Background: Cardiac inwardly rectifying IK1 current drives terminal repolarisation. Inhibition of IK1 current can suppress re-entry based arrhythmias and has been demonstrated to exert anti-fibrillatory effects. Human IK1 current is mainly formed by heterotetrameric assembly of three subunits: Kir2.1, Kir2.2 and Kir2.3 channels. Amiodarone and dronedarone have been shown to inhibit cardiac IK1 current, but the molecular basis of these effects has not been elucidated to date.
Methods: Human Kir2.1 - Kir2.3 channels were expressed in Xenopus oocytes and current recordings were performed using the double-electrode voltage-clamp technique.
Results: Amiodarone and dronedarone exerted differential inhibitory effects on Kir2.1, Kir2.2 and Kir2.3 channels, respectively. Both drugs inhibited only Kir2.1 channels without an effect on Kir2.2 and Kir2.3 channels.
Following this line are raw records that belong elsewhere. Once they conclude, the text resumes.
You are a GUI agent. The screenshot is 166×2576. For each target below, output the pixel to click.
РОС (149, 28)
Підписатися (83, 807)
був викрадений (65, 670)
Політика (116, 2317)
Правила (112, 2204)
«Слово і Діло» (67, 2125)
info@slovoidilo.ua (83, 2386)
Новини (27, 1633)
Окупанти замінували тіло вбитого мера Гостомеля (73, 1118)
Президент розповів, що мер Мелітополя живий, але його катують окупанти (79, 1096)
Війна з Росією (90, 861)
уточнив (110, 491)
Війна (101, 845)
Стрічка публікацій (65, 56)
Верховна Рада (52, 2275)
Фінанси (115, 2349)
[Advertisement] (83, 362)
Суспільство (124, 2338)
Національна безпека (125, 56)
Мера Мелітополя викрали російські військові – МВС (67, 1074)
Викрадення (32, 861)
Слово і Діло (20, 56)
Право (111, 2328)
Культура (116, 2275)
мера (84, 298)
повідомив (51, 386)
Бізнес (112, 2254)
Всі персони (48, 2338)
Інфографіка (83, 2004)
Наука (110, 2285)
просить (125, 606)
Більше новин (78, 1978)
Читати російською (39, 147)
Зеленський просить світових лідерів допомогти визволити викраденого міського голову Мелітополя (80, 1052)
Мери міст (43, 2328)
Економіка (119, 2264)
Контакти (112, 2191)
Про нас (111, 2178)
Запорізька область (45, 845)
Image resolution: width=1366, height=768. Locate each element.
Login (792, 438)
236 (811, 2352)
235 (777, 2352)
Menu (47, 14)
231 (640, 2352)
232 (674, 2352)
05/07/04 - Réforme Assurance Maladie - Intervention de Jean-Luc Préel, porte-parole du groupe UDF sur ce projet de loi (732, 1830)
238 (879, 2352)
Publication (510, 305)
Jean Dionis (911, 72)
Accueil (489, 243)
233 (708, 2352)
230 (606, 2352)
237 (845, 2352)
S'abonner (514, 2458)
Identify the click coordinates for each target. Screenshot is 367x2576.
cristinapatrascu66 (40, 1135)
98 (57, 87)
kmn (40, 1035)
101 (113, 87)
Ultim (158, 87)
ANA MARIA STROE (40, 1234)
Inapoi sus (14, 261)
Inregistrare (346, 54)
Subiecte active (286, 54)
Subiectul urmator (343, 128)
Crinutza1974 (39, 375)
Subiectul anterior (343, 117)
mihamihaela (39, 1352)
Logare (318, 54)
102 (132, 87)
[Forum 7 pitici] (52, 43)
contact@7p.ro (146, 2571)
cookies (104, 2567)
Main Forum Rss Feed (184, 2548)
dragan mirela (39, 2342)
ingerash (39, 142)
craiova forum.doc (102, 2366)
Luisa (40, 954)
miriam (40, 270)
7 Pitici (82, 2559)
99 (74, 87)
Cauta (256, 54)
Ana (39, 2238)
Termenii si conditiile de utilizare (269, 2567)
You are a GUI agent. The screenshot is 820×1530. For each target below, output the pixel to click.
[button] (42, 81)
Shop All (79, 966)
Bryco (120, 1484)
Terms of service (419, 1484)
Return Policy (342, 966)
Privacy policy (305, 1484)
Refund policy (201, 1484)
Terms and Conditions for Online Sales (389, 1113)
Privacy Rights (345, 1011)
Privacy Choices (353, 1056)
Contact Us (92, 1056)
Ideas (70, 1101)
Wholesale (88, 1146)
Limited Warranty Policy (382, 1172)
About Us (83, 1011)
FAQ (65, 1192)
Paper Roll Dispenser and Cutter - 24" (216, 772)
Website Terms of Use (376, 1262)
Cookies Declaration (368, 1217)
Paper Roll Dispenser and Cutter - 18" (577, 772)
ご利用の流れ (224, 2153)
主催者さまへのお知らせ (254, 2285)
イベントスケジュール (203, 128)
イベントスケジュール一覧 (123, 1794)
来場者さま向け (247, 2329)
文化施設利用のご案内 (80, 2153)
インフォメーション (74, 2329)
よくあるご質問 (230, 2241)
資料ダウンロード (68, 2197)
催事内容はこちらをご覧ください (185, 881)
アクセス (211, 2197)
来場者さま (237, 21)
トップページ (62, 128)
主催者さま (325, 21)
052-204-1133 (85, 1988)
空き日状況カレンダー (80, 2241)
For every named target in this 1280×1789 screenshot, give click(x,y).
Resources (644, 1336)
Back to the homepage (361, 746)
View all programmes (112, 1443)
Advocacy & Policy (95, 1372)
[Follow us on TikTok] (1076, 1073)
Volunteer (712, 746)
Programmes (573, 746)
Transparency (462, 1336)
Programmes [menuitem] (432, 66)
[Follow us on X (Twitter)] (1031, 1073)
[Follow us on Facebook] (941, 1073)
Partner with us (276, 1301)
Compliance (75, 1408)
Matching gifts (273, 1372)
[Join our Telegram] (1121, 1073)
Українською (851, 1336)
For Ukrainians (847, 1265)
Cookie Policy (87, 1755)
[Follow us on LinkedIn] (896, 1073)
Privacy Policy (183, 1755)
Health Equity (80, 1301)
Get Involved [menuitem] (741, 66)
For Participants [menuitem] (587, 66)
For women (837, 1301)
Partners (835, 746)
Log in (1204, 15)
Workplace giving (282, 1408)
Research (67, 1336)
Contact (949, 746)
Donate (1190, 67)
We analyzed effects of dronedarone in detail. Onset of inhibition was slow, but the effect was completely reversible upon washout. Biophysical current characteristics such as inwardly-rectifying properties and reversal potential of Kir2.1 currents were not modified. The inhibitory effect did not exhibit frequency dependence. Interestingly, dronedarone inhibited Kir2.1 currents mainly at negative potentials.
Conclusions: Amiodarone and dronedarone both inhibit only Kir2.1 channels without affecting Kir2.2 and Kir2.3 channels. In view of the functional significance of Kir2.1 channels, this effect probably underlies the observed inhibition of IK1 current by both compounds and may contribute to their anti-fibrillatory efficacy.